Captain Charles Lorraine's balloon Empress, on which he became New Zealand's first aviation fatality when it plummeted into the sea near Christchurch in 1899.
When aerial showman Captain Charles Lorraine let go of his parachute, he shot skywards with his gas balloon and his fate was virtually sealed.
A strong Canterbury nor'wester did the rest. Within an hour and a half he was to become New Zealand's first aviation fatality, more than a century ago.
It was a Thursday afternoon in Victorian Christchurch and spectators who had paid a shilling gathered at Lancaster Park, while others who hung onto their coins watched from outside.
The balloon, named Empress, was filled with coal gas from the nearby gasworks. A parachute was tethered to a ring on its side ready for use. A trapeze was strung beneath the balloon for the former actor to perform his stunts.
New Zealand ballooning began in 1889, with "Professor" Baldwin's flight in Dunedin. He floated up 300m beneath his yellow oiled-silk balloon and drifted 400m south before opening a valve to let out the gas. He leapt off and descended to earth with his parachute. The deflated balloon landed nearby.
Lorraine's balloon did not have a release valve - fatally it would turn out - because he believed they would break with each descent, making them too expensive. Instead, his balloon had a weight at the top which, once he had jumped off with the parachute, would tip it upside down and let the gas out the vent at the base.
Leo White, in his 1941 book, Wingspread, the pioneering of aviation in New Zealand, said that in the days before winged flight, Lorraine and other balloonists were "the aerial heroes of those early days".
"... daring parachutists clad in circus tights, they form one of the most colourful chapters of the air age. Amazing gyrations were performed by these daredevils as they swayed and tumbled on their trapeze bars hanging from the great filled bags.
"Soaring hundreds of feet above the gaping, tense spectators, these parachutists eventually dived from their risky perches to float back to earth …"
In Auckland, Captain Lorraine's performance was pumped up, circus-like, in a Herald advertisement: "Sensational balloon ascent and parachute descent, with trapeze act in mid-air" and it came with another performer's "exhibition of throwing the boomerang".
At Lancaster Park on November 2, 1899, Lorraine, aka David Mahoney, aged 24, originally from Auckland, wife Frances at his side, stood ready beneath the Empress.
"Now then, gentlemen, let her go," Lorraine said to his assistants, in his last reported words, printed soon after in the Herald and many other newspapers.

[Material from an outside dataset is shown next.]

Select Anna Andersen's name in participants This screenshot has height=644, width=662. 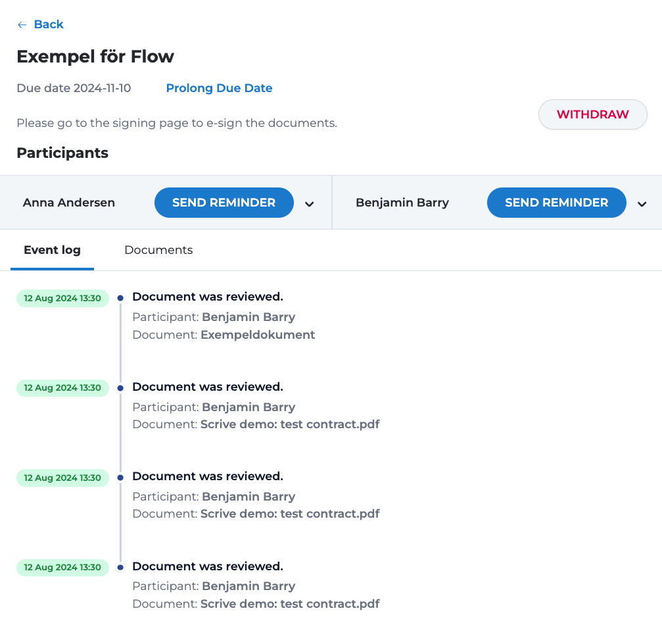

"Up shot the globe," according to the reporter, "but a cry of horror went up from the spectators, for the parachute, by some means, had broken free, and hung below.
"It filled out, and prevented the balloon from rising, but for a few moments the captain clung to it. The strain was too great, however, and horror was depicted on the faces of all the spectators when the bundle of silk collapsed, and fluttered to the earth."
"Then the balloon bounded up with a great rush, and the rising northwest wind carried it strongly towards Sumner."
The Press wrote: "Following the balloon in its passage, cabs and traps of all kinds each with their occupants, and a whole army of cyclists, raced down to the seaside resort. All the inhabitants were about, thickly studding the hills on all points of vantage, in a state of fearful anxiety."
"As the balloon lowered Lorraine could be seen working vigorously with his arms and legs, apparently trying to empty the balloon of its gas, so that he should fall on the land."
Lorraine had earlier been seen climbing the netting up the side of the balloon and tipping it, trying - observers thought - to elevate the vent at the base to expel gas and descend. This technique had been used before but was risky: the deflated balloon could spread out in the top of the netting like a parachute, or it could bunch up as a dangerous weight.
Lorraine's balloon, having floated over the Sumner hills or out beyond the shore, descended slowly at first, then plummeted into the sea off Port Levy, an inlet at the eastern head of Lyttelton Harbour.
The last stages of the drama were witnessed from the Port Hills, from the New Brighton Pier and from the Harbour Board signal station at the heads. The signalmen launched their dinghy, the harbourmaster sent a tug and the Sumner Lifeboat was called out.
One report said Lorraine was seen swimming, while another said that rather than swimming, he was simply sitting on the deflated and now-floating balloon, probably having been seriously injured in the fall.
No trace of him was ever found, and Lorraine was presumed drowned.
Schooled in Parnell, Lorraine had acted in Australia before sailing in 1892 to England, where he learned the craft of ballooning. He performed in many places and reportedly flew twice across the English Channel to France.
He returned to New Zealand in 1899 on an international performance tour and in March the same year he married Frances Juriss.
A great-niece of theirs, Julianne Brabant, of Nelson, recalls her family talking about the balloonist. She has an album containing photos of Frances and Charles Lorraine and newspaper and magazine articles about his exploits.